Exercise description: Below are records; from the line containing "Viewport: 643px width, 400px" through the very last line, output each line exactly. No pictures.

Information:
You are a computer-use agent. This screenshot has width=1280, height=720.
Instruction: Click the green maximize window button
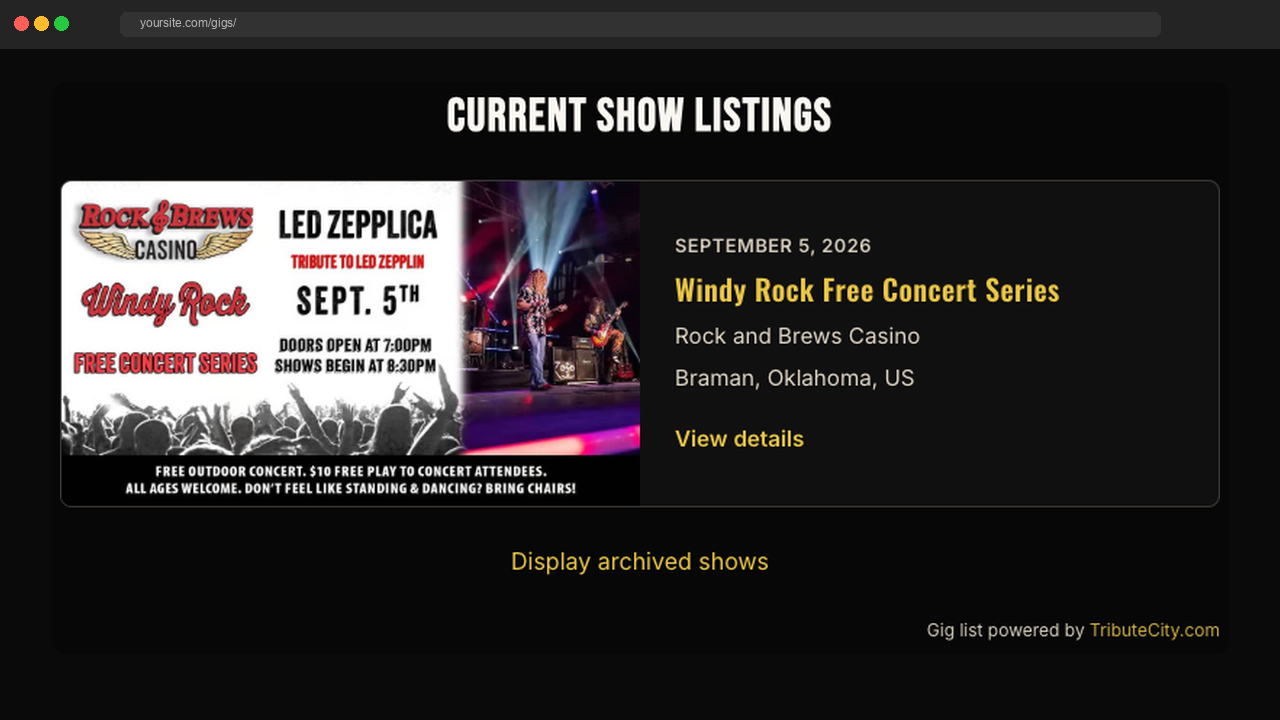tap(61, 24)

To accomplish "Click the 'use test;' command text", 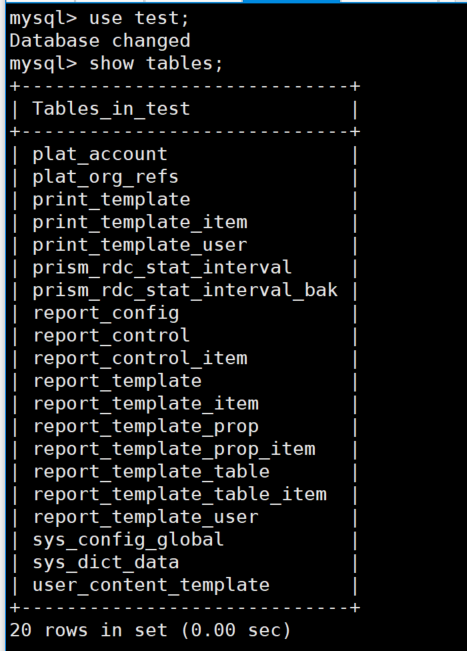I will pos(139,18).
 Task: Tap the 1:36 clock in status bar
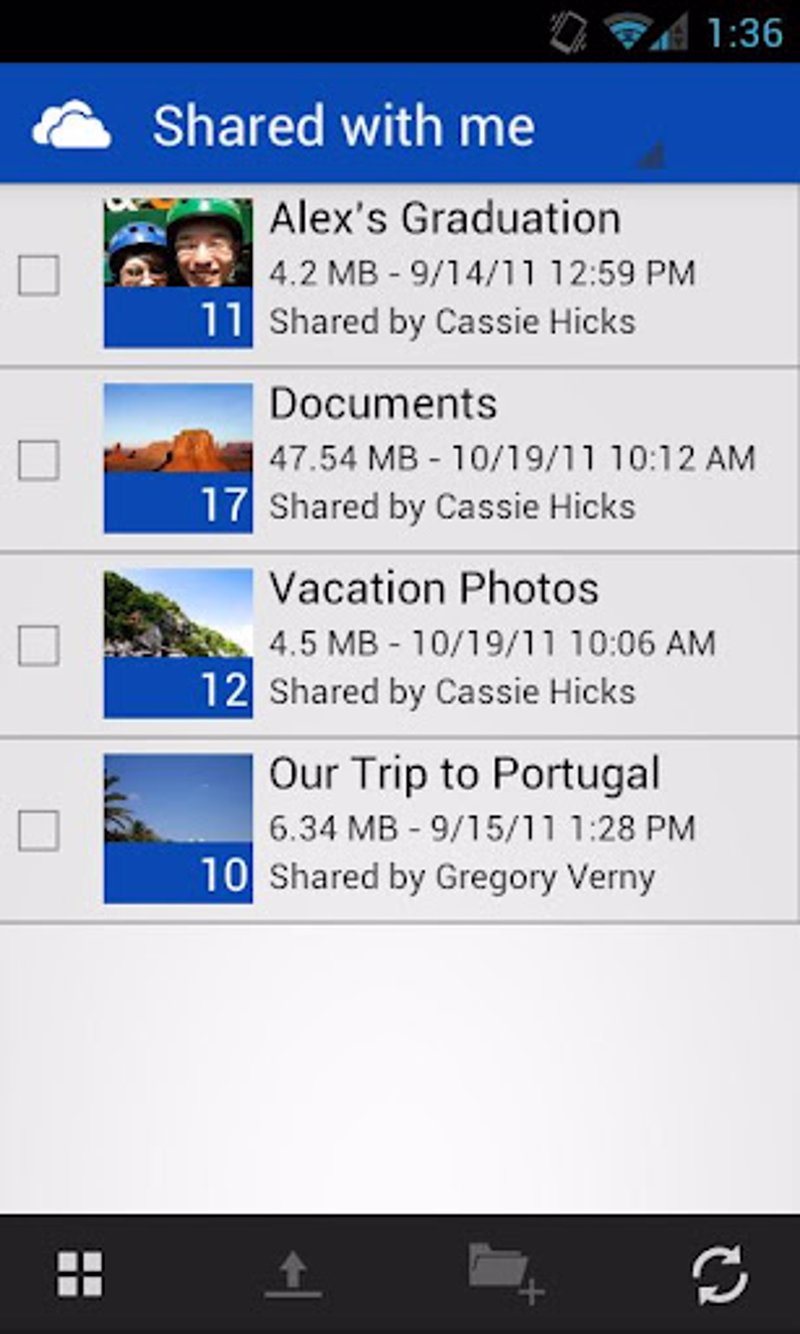(745, 32)
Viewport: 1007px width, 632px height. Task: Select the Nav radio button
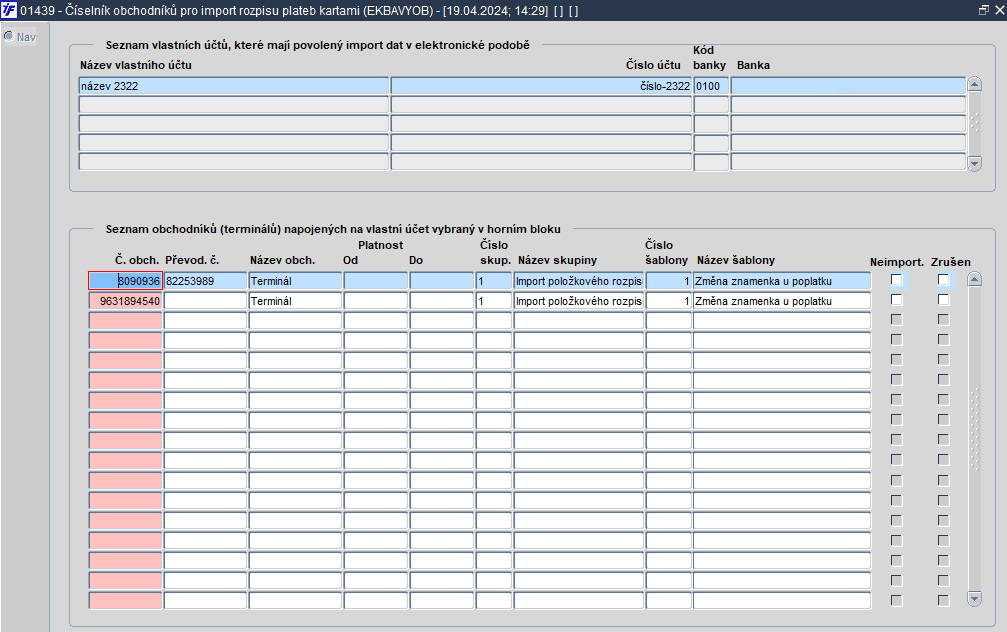point(9,37)
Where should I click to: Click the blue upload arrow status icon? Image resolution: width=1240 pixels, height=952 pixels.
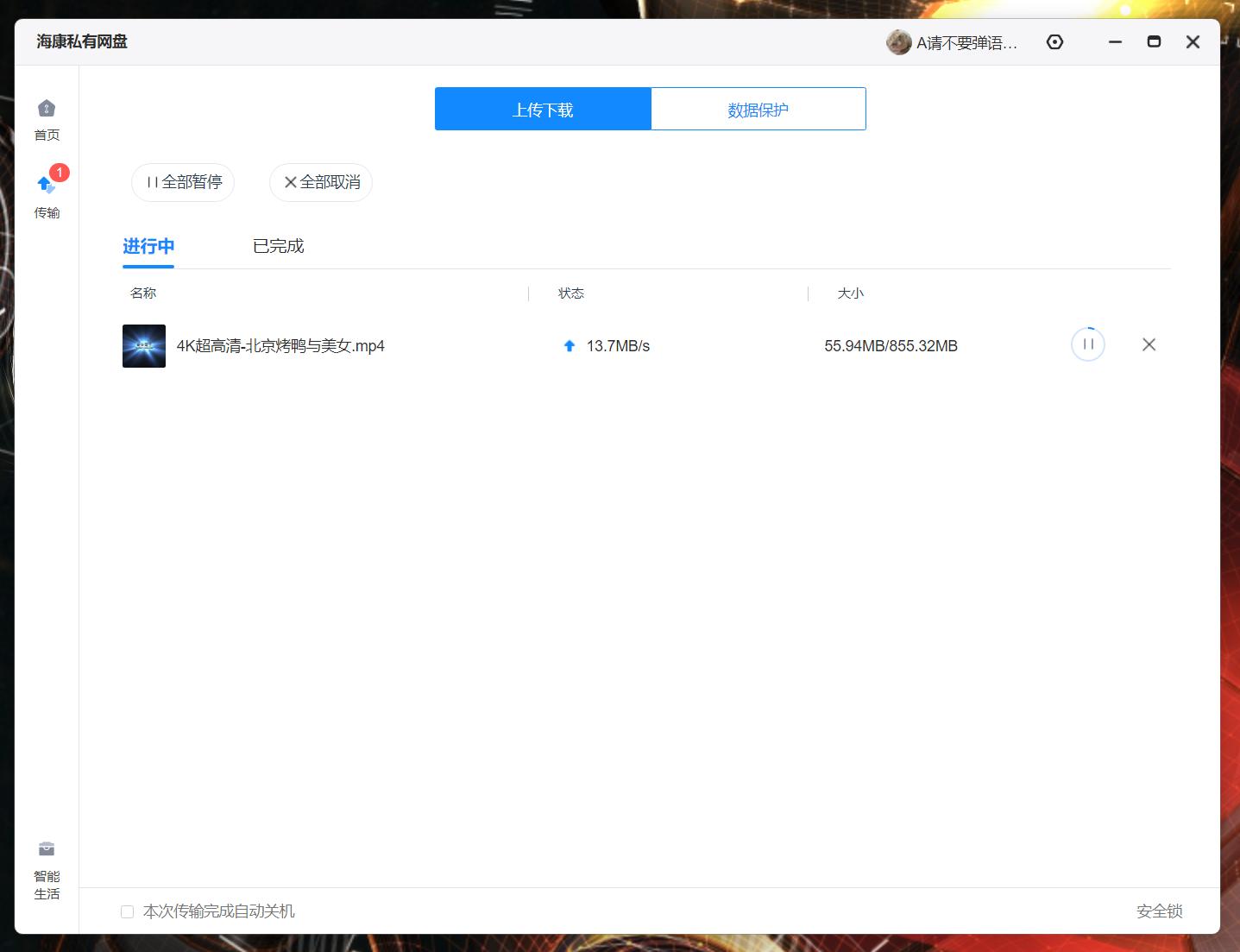(570, 346)
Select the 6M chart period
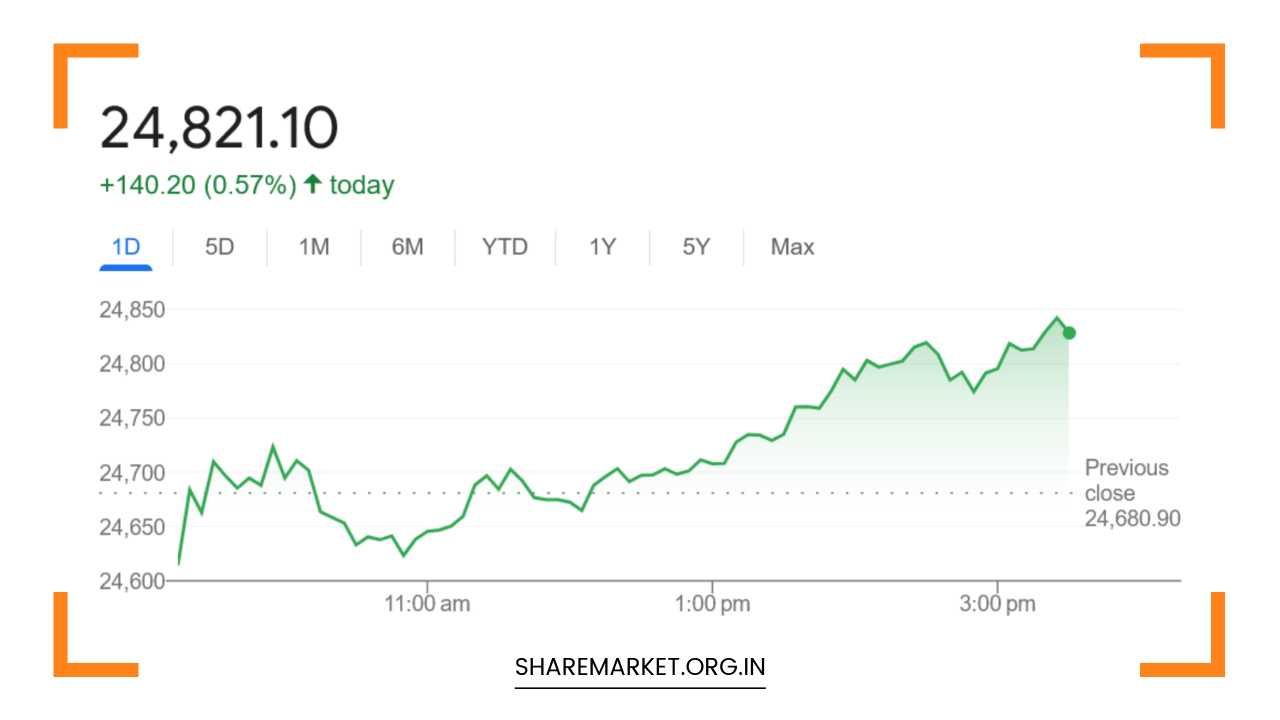 coord(407,247)
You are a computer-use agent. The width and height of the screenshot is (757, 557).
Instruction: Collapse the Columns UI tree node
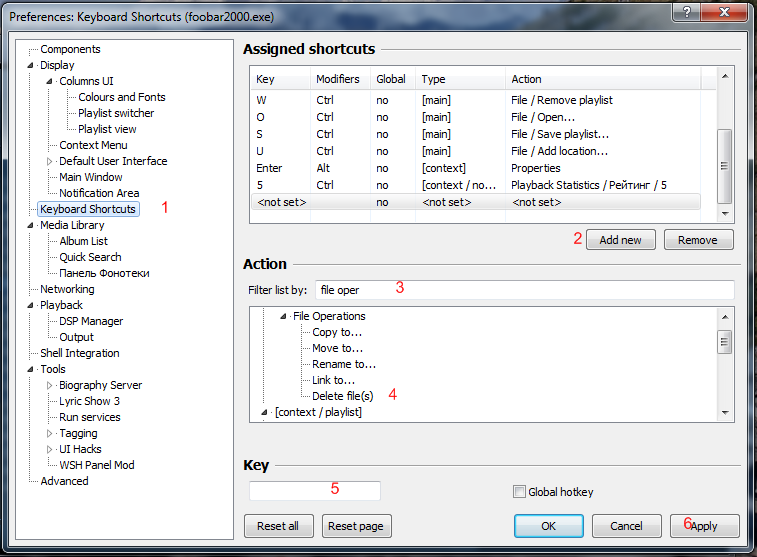(50, 81)
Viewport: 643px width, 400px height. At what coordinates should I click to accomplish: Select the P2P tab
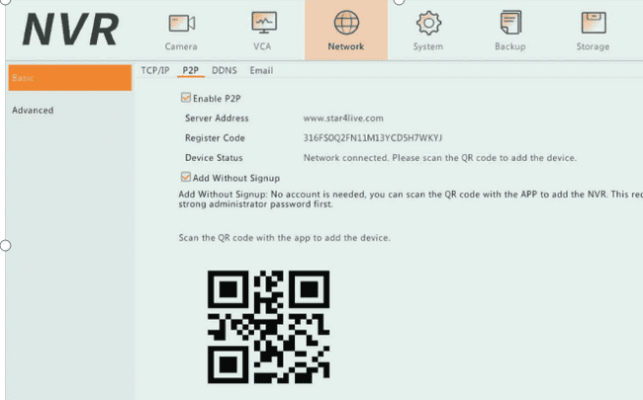click(191, 70)
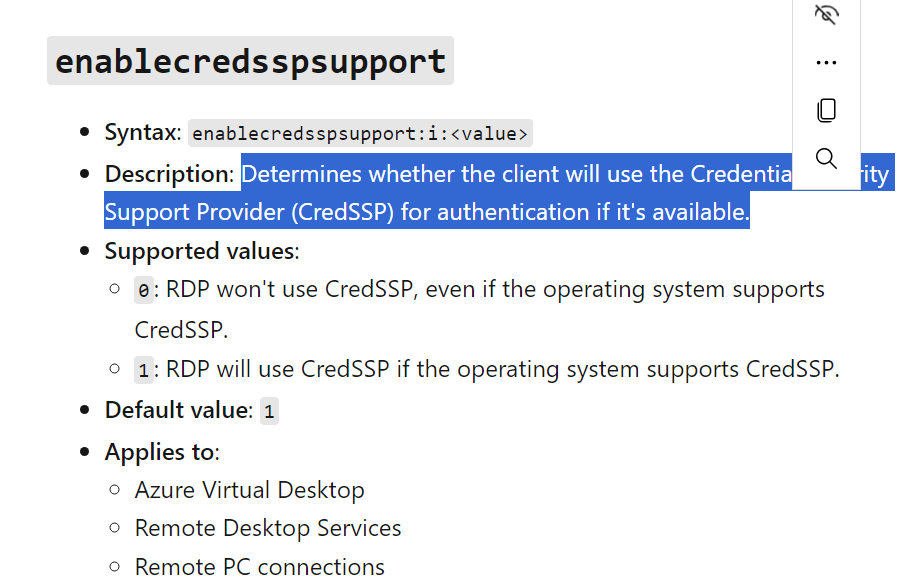Click the bold Description label
911x587 pixels.
pos(169,174)
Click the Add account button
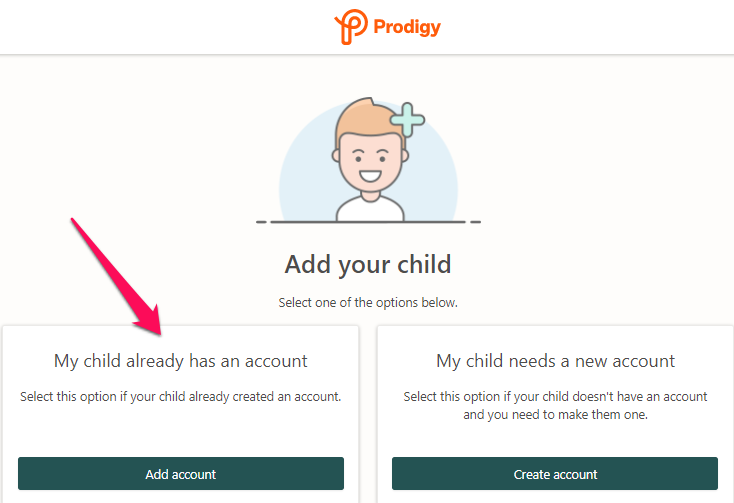 (x=181, y=474)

Solution to this problem:
Viewport: 643px width, 400px height. At what coordinates should I click to accomplish: Select the P2P tab
click(191, 70)
Click the bold Description label
911x587 pixels.
pos(169,174)
Click the Add account button
 (x=181, y=474)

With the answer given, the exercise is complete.